Voy sin tocar el suelo. Las autopistas no están apoyadas sobre la tierra: levitan a treinta, cuarenta centímetros -como aquella alfombrita de Ray Bradbury. El cuento era ingenioso: un grupo de turistas viaja al remotísimo pasado -tiempo de dinosaurios-, pero la empresa que los lleva les dice que tengan mucho cuidado de no interactuar de ningún modo con el entorno, porque cualquier pequeña modificación podría causar efectos tremebundos en el futuro donde viven. Para asegurarse de que no habrá accidentes, la empresa los hace caminar por una especie de sendero tendido a cincuenta centímetros del suelo, pero uno de los paseantes, sin querer, mata una mariposa. Más tarde, cuando vuelven a su tiempo, descubren que, por el accidente, toda la evolución ha sido otra y el mundo -su mundo- es una monstruosidad incomprensible.

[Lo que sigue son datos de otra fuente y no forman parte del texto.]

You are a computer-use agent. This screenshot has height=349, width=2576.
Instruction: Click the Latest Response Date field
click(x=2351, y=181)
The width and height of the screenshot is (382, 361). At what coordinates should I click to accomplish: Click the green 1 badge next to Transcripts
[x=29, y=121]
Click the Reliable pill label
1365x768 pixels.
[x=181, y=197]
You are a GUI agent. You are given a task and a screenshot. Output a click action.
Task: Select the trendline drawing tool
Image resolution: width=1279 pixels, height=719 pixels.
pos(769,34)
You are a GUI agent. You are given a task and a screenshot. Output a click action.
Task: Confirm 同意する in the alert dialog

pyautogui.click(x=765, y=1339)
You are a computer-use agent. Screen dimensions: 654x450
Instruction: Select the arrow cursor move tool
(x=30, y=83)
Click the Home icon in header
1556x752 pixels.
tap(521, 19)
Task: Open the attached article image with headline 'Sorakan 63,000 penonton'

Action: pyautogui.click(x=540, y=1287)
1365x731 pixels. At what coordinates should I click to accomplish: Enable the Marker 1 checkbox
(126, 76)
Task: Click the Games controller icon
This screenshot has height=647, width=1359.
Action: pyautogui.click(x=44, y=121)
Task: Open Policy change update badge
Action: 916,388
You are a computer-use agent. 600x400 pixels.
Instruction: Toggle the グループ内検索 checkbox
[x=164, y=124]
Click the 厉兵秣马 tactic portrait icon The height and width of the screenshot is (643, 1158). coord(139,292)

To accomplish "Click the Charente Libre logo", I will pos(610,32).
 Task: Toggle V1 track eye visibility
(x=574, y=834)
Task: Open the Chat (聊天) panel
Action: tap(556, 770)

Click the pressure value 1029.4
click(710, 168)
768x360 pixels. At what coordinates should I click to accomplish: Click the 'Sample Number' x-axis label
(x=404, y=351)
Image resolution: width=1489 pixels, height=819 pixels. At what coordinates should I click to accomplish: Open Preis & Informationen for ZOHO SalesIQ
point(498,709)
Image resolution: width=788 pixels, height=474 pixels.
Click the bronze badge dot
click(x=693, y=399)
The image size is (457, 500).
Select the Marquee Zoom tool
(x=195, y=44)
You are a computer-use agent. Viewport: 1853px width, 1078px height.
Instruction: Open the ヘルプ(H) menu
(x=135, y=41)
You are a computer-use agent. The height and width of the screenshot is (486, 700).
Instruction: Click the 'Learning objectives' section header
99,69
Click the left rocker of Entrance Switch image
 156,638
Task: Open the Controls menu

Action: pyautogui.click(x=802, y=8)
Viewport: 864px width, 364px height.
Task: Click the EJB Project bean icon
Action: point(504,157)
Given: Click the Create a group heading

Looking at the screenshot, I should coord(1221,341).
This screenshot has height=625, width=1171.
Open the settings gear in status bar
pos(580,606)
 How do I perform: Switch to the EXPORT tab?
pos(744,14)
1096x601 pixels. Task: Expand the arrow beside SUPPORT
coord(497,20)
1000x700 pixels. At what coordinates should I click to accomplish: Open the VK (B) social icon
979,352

Leé un fragmento aquí de "El mundo entonces", nuevo libro de Caparrós
Yo no pienso en buscar lo auténtico. No creo que lo "puro" sea más auténtico que la mezcla -y además lo puro argentino es, como todos, una mezcla apenas anterior. Voy, sí, a mirar un país que en muchas cosas es distinto de la ciudad en donde vivo.
Supongamos que el Interior empieza a unos cien kilómetros de la ciudad de Buenos Aires, en cualquier dirección. En tal caso, el Interior es un país enorme, de 22 millones de habitantes y una superficie de 2.783.000 kilómetros cuadrados, con una densidad de 8 habitantes por kilómetro cuadrado; la Argentina tiene una densidad de 11; el gran Buenos Aires ampliado, de 1600 habitantes por kilómetro cuadrado. Por su extensión, el Interior es -como la Argentina- el octavo país del mundo, justo detrás de la India y delante de Kazajistán. Pero, a diferencia de mi ciudad, el Interior es un país semivacío.
Su producto bruto -cifras de 2004, las últimas completas- se puede calcular en unos 250.000 millones de pesos al año: como país, tiene un PBI comparable al de Perú o Kuwait. Cada habitante del Interior, entonces, tendría un ingreso anual promedio de 11.300 pesos -contra los 14.200 que se llevan los habitantes de la megalópolis Buenos Aires. La diferencia no es tan pronunciada, porque la equilibra la pobreza del Gran Buenos Aires.
Nada sería peor
que convertirme
en un decorador de interiores.
Mejor que busques, me decía.
A los costados de la autopista ya no se ven casas ni calles, pero esto sigue siendo Buenos Aires. El menemismo perfeccionó el concepto de Gran Buenos Aires achicando Buenos Aires: al transformarla en una ciudad más pobre y -dicen- más peligrosa, tuvo que integrarle zonas que antes no eran suyas. Para tranquilizar a los ricos inventó comarcas, que antes no existían, donde los acaudalados aprensivos pueden vivir estilo campo y trabajar en la ciudad. O sea que ahora hay signos de la ciudad hasta mucho más allá de la ciudad. Cuando el Erre deja atrás esos últimos signos -corralones, restoranes, el shopping, el gran hotel de lujo- está llegando al Interior.
¿Salir hacia el Interior sería entonces entrar?